By 1946, Miró had fully developed his utterly personal and unique visual language. The present work is a delightful amalgamation of his iconography and demonstrates his heavy linear technique that is so integral to his aesthetic. The biomorphic, and in this case anthropomorphic, forms of the soft edged oneiric figures in this work reveal his association with the Surrealist movement and members of the Parisian avant-garde such as Jean Arp and Yves Tanguy. The removal of extraneous detail in both colour and form was essential in developing this new visual language. As the artist himself explained: 'My characters have undergone the same process of simplification as the colours. Now that they have been simplified, they appear more human and alive than if they had been represented in all their details.'

In the aftermath of the Second World War, Miró, was determined to demonstrate that Europe still had a rich and thriving culture despite the ravages of war. In a letter to Miró from August of 1946 the New York dealer Pierre Matisse reveals how desperate he was to comply with these aims by exhibiting a number of specifically commissioned canvases in America: ‘I need more than ever those canvases in order to complete your exhibition, which I want to do as soon as possible’ (quoted in Pierre Matisse and his Artists (exhibition catalogue), The Pierpont Morgan Library, New York, 2002, p. 209). It seems likely that the present work played a role in corralling Miró’s thought process while preparing for this exceptionally important exhibition project, and indeed their backgrounds are executed in the same light tones that are evident here. Miró would no doubt have been extremely keen to ensure that this series of works revealed the best of his art and the present work is testament to the integral role works on paper played as an avenue for his creative exploration.  

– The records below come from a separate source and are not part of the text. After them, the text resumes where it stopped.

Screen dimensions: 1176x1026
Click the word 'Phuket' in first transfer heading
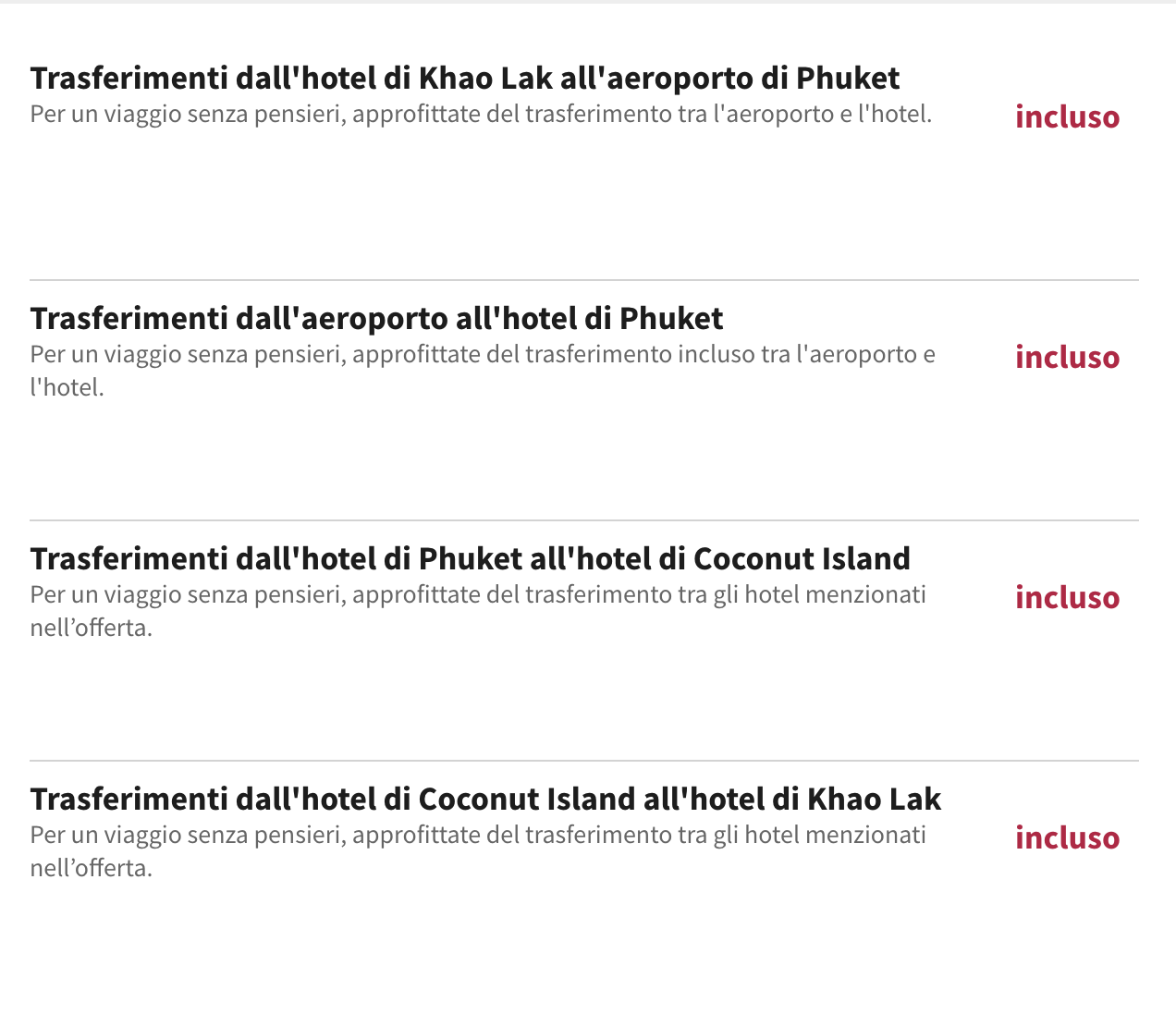coord(848,79)
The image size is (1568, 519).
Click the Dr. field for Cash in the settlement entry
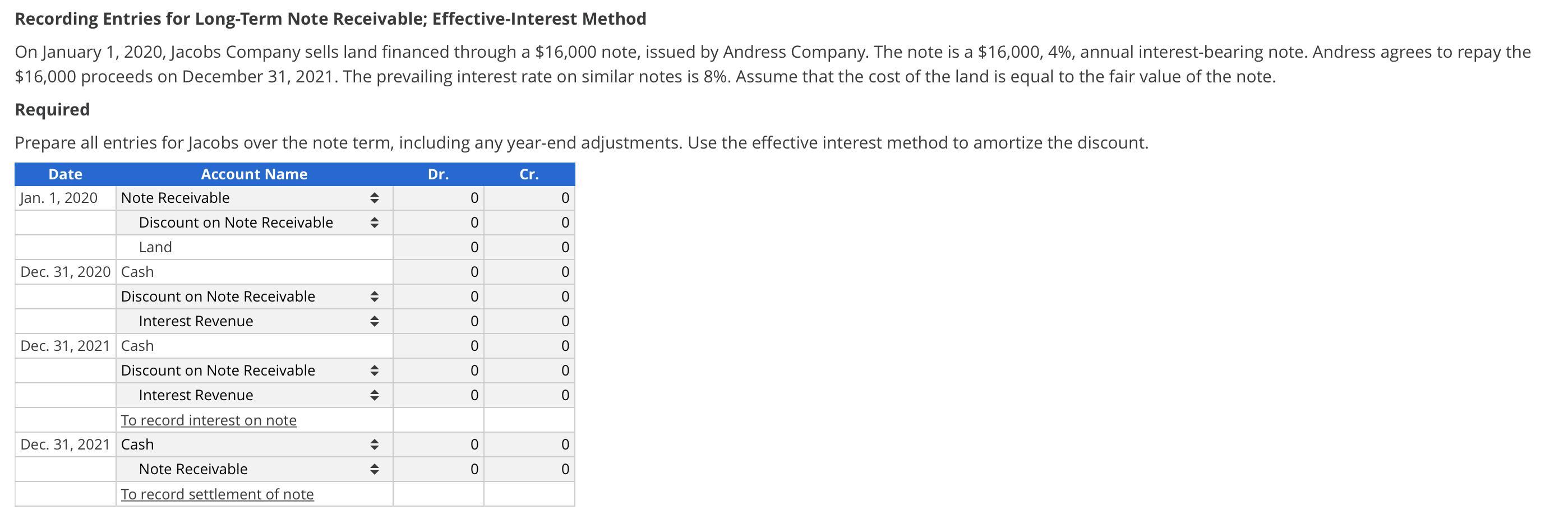tap(439, 445)
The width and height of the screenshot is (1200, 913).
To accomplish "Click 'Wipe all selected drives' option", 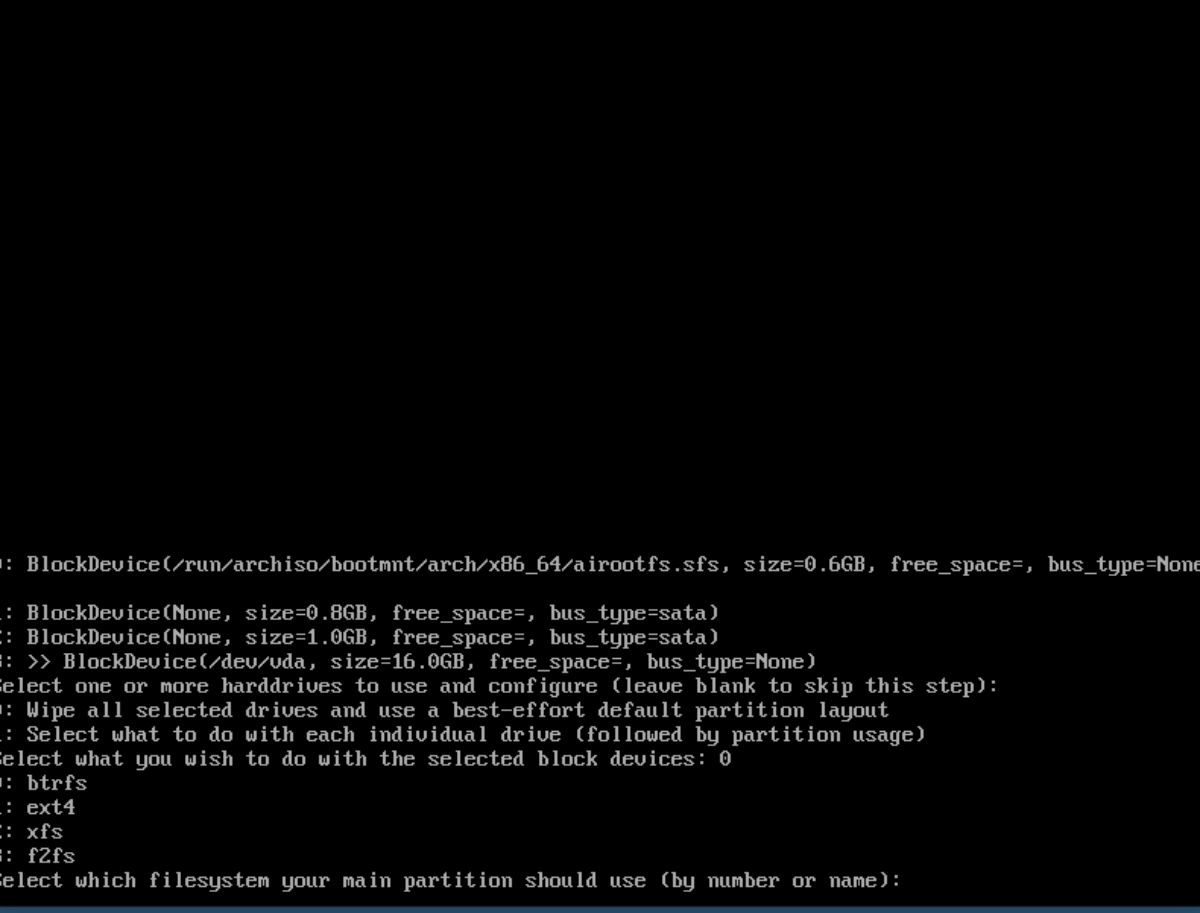I will [x=445, y=710].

In describing Miró’s style at this time, Jacques Dupin throws further light onto the present  work: ‘We find the confirmation and the continuing development of an art which becomes progressively less capricious, less anxious, and more self-assured. All the paintings of this year are characterized by the abandonment of the purely rhythmic elements and signs that abounded in 1945. The artist concentrates on his figures and animals, now making them more and more unlike each other, even odder and more humorous in character ‘ also remarking upon how a  ‘renewed passion for artistic materials produces grounds of great richness and animation' (Jacques Dupin, Joan Miró, Life and Work, London, 1962, p. 382).